Social Security may be your largest or one of your largest assets. How you manage it, by deciding which benefits to collect and when, can make an absolutely huge difference to your lifetime benefits. And those with the highest past covered earnings have the most to gain from maximizing their Social Security.

I've been answering questions and writing columns about Social Security each week for the past two years on PBS NEWSHOUR's website. The editors at Forbes asked me to post a Q&A each day from those columns. To see all my columns, please go to my software company's site, www.maximizemysocialsecurity.com, and click More Press below the WSJ quote.

Today’s question asks how the requirement that couples be married at least ten years to allow eligibility for divorced spouses benefits is applied.
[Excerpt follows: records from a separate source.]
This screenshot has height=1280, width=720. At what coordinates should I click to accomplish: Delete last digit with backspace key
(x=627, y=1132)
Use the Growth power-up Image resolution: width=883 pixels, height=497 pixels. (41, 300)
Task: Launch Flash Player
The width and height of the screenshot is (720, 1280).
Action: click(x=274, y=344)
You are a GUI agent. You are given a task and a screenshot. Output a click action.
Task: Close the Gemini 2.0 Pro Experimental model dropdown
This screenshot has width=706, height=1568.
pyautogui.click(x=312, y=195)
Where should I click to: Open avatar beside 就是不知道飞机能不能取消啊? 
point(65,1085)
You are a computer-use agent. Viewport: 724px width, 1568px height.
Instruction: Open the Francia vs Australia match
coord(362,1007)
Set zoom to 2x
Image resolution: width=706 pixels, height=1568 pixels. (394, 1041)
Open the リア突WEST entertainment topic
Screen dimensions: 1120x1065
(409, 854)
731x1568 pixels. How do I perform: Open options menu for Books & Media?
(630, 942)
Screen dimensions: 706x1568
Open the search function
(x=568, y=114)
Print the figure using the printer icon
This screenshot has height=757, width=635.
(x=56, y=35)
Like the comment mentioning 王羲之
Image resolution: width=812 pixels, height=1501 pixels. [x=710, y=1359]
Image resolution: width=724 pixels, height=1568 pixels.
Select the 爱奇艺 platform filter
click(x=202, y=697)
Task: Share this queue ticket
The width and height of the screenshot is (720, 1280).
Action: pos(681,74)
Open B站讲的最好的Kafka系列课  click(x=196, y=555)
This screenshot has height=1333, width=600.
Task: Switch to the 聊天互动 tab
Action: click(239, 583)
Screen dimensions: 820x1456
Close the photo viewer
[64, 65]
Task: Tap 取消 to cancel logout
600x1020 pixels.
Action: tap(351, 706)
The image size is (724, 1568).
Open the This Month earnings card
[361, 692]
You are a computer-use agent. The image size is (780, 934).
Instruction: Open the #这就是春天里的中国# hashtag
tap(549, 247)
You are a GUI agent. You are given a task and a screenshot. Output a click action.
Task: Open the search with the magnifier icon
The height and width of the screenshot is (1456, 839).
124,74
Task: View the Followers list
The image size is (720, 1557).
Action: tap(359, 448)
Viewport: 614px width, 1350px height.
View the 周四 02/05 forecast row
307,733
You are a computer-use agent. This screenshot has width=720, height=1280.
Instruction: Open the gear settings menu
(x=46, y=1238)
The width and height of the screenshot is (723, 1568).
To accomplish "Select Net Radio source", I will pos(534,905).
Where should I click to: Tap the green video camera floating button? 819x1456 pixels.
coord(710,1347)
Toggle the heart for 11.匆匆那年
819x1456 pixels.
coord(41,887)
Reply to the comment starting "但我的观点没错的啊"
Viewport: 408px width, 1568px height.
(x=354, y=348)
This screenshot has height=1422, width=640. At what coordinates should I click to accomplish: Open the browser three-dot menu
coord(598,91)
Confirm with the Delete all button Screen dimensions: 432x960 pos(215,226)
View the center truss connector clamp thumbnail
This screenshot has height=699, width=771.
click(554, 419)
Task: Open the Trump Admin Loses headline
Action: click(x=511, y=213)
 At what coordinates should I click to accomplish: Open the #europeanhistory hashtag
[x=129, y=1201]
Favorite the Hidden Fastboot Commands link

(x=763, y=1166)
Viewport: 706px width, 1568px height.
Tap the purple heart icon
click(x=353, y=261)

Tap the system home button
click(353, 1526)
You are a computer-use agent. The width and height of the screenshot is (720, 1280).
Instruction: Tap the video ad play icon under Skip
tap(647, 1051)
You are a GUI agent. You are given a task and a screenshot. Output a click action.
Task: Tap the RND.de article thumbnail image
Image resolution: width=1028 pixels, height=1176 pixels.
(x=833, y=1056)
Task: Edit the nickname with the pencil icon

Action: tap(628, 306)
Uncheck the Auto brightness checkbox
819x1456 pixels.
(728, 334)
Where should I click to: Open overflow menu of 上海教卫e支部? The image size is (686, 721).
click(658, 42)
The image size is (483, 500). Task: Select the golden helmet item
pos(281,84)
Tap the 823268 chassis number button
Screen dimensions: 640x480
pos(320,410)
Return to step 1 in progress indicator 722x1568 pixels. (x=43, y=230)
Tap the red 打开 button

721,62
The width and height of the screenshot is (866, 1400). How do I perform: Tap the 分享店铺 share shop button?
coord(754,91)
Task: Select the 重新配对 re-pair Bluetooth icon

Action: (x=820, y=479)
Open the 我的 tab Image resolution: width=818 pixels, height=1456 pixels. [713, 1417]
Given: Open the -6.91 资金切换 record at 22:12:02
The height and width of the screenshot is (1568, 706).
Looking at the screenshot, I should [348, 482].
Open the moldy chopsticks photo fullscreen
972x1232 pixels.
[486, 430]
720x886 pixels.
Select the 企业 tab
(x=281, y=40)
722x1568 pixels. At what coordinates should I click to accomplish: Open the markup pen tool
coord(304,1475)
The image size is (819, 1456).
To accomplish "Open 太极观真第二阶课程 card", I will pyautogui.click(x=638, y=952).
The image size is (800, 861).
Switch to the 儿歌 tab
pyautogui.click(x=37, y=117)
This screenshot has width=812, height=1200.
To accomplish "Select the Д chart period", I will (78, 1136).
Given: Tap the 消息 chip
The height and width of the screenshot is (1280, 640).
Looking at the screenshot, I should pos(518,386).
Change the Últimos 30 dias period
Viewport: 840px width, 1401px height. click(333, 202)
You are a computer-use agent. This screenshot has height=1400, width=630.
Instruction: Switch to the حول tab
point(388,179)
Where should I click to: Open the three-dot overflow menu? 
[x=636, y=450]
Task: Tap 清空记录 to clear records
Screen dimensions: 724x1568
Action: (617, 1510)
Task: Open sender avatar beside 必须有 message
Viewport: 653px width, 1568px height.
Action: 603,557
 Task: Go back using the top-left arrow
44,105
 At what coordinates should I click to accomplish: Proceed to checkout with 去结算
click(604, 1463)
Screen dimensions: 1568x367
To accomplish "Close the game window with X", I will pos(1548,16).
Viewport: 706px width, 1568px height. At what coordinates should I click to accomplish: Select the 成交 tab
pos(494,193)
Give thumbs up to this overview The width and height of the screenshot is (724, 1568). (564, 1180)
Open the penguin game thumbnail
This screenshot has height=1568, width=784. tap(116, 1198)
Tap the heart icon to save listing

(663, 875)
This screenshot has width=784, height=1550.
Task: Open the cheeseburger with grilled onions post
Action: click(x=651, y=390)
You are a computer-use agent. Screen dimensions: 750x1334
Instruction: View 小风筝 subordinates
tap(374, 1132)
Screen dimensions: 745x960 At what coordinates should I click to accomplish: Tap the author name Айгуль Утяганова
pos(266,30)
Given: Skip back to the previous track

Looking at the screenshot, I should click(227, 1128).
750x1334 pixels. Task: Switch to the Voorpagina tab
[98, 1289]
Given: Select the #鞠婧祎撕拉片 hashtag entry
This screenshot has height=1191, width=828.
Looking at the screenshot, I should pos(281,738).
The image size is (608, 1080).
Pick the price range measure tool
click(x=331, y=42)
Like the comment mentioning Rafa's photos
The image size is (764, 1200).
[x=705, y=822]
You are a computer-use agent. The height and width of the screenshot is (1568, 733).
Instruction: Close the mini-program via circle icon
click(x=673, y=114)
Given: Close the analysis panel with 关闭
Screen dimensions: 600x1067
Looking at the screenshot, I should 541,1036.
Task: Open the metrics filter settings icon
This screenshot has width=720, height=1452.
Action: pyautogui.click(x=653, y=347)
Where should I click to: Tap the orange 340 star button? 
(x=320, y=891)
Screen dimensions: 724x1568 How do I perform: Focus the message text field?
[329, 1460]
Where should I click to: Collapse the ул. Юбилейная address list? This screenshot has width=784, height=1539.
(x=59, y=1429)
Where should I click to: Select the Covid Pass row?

The answer reviews the determination of eligibility, discusses how this can be unfair, and notes how it's possible in some cases to remarry in order to get past the then-year threshold.

Question: I was married in 1994 and divorced in 2004. Does this make me married for 10 years, or does it have to actually be Jan. 1, 1994 to Jan. 1, 2004 to qualify as 10 years of marriage in order for me to be eligible for my ex-spouse’s higher benefits?

Answer: Unfortunately, you need to last it out a full 10 years before becoming divorced to be eligible to collect spousal or survivor benefits. If you are even one day short of the 10 year threshold (say you get divorced the day before your 10th anniversary), you get nothing. This is a very nasty Social Security gotcha. I’m not sure when this provision was put in place (perhaps the Stone Age), but it is something this Congress should change. (It used to be worse. Before 1979, you had to be married for 20 years to collect divorcée benefits.)

Plenty of spouses stay home to rear their children, which is as important a job as there is, and then get divorced before the 10 years is up. Now it’s true that their alimony decree might involve a payment from the working parent to the stay-at-home parent that takes into account that the former will collect Social Security benefits based on his or her labor earnings, whereas the child-rearing parent will not. But I doubt the alimony settlements are taking this into account.

If you were within one year of having divorced your ex, you could remarry him for the extra months needed to reach the 10-year threshold. But if you remarry him now, the clock starts from scratch. The marriage would be treated as if you are marrying a different person when it comes to determining your divorcée benefits. In other words, you’d need to be married to him for another full 10 years before calling it quits again.